I describe this as “effort vs reward”, as you would have to create a patchTransformer for each stateless microservice. The effort for this is very high and makes the deployment susceptible to changes in the SAS Viya packaging.

 

When using a cluster for multiple SAS Viya environments, extend where it makes sense and re-use nodes where it's appropriate. For some services, it could be better to “keep it simple” and size the node pools appropriately to run the workload for multiple environments, rather than splitting things out. It all comes back to the customer’s requirements and what they are trying to achieve.

 

Finally, using a cluster for multiple SAS Viya environments (using a shared cluster), if you are deploying different SAS Viya cadence versions always confirm that the different versions can coexist.

 

I hope this is useful and thanks for reading.

References

Related GEL Article

 

Find more articles from SAS Global Enablement and Learning here.

Comments

Hi @MichaelGoddard 

 

Thanks for this well explained blog!

Can you please clarify this sentence you wrote below?

 

Finally, using a cluster for multiple SAS Viya environments (using a shared cluster), if you are deploying different SAS Viya cadence versions always confirm that the different versions can coexist.

Hi @EyalGonen 

The key reasons for possible incompatibilities are around the system requirements and there could be changes introduced to the cluster-wide resources that would break the older Viya  deployments. 

 

Therefore, when sharing a cluster for multiple SAS Viya deployments it is important to ensure that they can coexist. For those reasons I also wouldn't recommend collocating Stable cadence and LTS cadence versions on the same cluster.

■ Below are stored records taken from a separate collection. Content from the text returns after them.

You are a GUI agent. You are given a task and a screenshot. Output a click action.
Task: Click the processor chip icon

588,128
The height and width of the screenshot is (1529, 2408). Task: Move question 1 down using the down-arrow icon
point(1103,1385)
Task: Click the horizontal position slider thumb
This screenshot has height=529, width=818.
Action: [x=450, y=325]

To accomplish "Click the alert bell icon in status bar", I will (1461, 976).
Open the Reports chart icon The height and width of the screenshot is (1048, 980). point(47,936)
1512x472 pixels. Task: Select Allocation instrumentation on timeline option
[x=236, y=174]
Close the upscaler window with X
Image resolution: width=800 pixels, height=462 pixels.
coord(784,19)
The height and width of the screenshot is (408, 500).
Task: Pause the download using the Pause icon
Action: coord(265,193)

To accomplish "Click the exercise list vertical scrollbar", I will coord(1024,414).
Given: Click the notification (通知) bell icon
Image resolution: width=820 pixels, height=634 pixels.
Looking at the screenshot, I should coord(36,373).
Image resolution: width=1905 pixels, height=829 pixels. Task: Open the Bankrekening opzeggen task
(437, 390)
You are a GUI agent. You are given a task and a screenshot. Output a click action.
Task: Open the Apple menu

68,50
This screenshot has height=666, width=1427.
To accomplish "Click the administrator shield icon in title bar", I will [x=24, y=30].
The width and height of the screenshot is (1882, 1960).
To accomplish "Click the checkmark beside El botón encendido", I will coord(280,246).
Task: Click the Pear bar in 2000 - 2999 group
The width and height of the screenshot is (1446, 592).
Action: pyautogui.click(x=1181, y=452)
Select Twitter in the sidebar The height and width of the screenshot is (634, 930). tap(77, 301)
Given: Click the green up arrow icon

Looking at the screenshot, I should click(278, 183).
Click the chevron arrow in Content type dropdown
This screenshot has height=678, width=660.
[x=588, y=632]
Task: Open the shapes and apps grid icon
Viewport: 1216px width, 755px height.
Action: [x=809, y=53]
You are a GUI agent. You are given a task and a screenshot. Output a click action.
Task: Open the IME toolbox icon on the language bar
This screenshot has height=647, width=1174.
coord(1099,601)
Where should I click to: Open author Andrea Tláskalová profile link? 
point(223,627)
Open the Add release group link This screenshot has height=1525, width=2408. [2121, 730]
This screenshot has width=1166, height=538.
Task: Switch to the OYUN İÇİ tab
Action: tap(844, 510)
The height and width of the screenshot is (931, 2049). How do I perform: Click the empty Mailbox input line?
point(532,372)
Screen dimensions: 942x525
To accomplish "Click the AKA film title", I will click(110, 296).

As that would / may increase the risk of incompatibilities.  

 

I hope that helps.

Thanks @MichaelGoddard for replying!

 

What is your opinion about sharing two different SAS solutions (in two different namespaces) but both with same cadence on the same cluster?

 

In my example we are talking about SAS VA and SAS VTA to be deployed in two namespaces on the same cluster. Both will use now and in the future the same cadence to avoid the issues you mentioned in your previous reply. Do you see a possible pitfall with this?